[Dixielandjazz] The NY Philharmonic Has Soul.

Stephen Barbone barbonestreet at earthlink.net
Tue Jan 6 21:52:07 PST 2004


Definitely Not OKOM. BUT, A great read for the hoi polloi who like this
music as well as for the pseudo sophisticates everywhere in the world
who would take the joy out of it. Who says Classical Composers and
Musicians don't whoop it up? Three cheers for Joshua Bell, Andrew Davis
and the NY Philharmonic. (As well as for Dvorak and Tchaikovsky)

Now, how can we adapt this philosophy to our presentations of Dixieland?

Cheers,
Steve Barbone

January 6, 2004 - New York Times

REVIEW | NEW YORK PHILHARMONIC

Slavic Passion and Exuberance, With a Wink

By ANNE MIDGETTE

      New York Philharmonic subscribers might not think of their
orchestra as peasant entertainment. But on Friday evening the ensemble,
under Andrew Davis, showed how much earthy folk elements and cheap tunes
are part of orchestral tradition.

This isn't a bad thing. Dominated by Tchaikovsky's violin concerto and
Dvorak's Sixth Symphony, and featuring the violinist Joshua Bell, the
program was eminently enjoyable. Mr. Davis kept the whole thing moving
along, and the musicians hammed it up, almost enough. The audience
whooped. Toes tapped. You left the concert hall humming. This is all
good stuff. So what if it's not exactly highbrow?

Written within a couple of years of each other, in 1878 and 1880, these
Tchaikovsky and Dvorak works fell afoul of the German world's prejudice
against Slavic composers. Eduard Hanslick, the Viennese music critic,
famously slammed Tchaikovsky's concerto at its premiere for its Russian
vulgarity. Dvorak's symphony had to wait several years for its Viennese
premiere because the musicians of the Vienna Philharmonic didn't want to
sully their hands with this Czech music.

Today, we like the folk tunes, and schmaltz has become part of the way
people think about orchestral music. But both of these pieces go beyond
these elements to try to hook you, seduce you and show off with anything
they can lay their hands on.

Look, Dvorak says, I can do Beethoven, I can do Brahms, I can luxuriate
in this big full warm-timbred simple Central European orchestral sound,
and then, yes, I can make it play a peasant dance. Look, Tchaikovsky
says, at me, and cartwheels through elaborate goopy passionate ornament,
which Mr. Bell gave for all it was worth.

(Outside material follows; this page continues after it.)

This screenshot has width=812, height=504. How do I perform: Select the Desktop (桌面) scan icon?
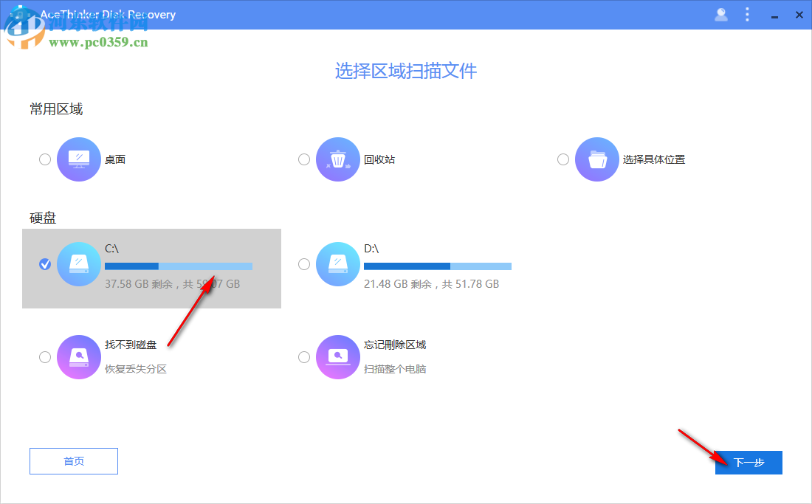(79, 159)
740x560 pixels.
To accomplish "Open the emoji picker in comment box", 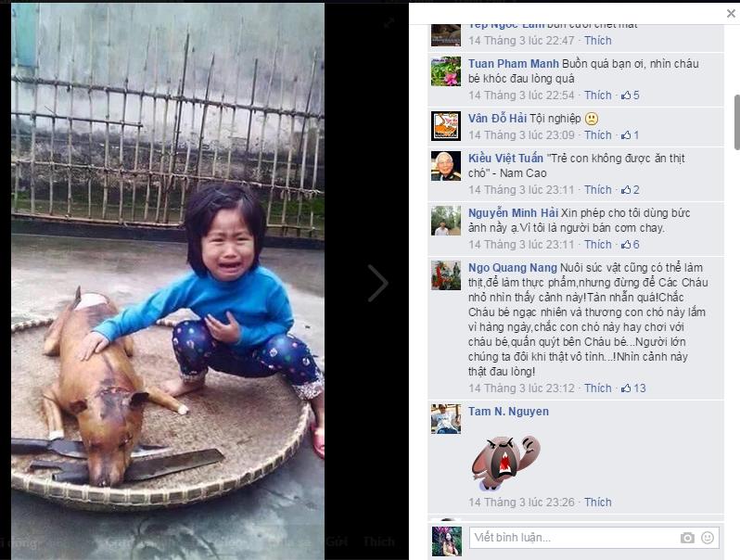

The tricky thing about playing this music in the 21st century is that it
practically begs you to strike a pose of cynical distance. Mr. Bell,
indeed, set quotation marks around his performance, even as he had fun
with it. He's one of those musicians able to manipulate time to give a
sense of unhurried ease even to a rapid melody, with room to insert all
kinds of extra fillips, particularly scoops up to high notes or down to
low ones. He carried this talent to the point of irony in the third
movement, a dashing tease as he extended to the breaking point the
moment before he plunged into the main theme. As seductive as the
composer, he found all kinds of ways to hold the ear.

The orchestra, which played well, didn't quite dig in to the same
degree. Mr. Davis, a pro, created a lot of surface activity without
overdoing things (but overdone is just what this music aches to be).

The program opened with Mark Anthony Turnage's "Quick Blast" (2000),
another piece designed to show off both orchestra and composer. Scored
for winds, brass and percussion, it avoids the obvious loudness its
title might lead one to expect. Rather, it's a more subtle, compact and
intricate swatch of music. Mr. Turnage is very good at writing for
orchestra with sophistication, but his musical statements are not as
interesting as his writing. Still, it was an apt illustration of how the
showman's tradition has extended to the present day.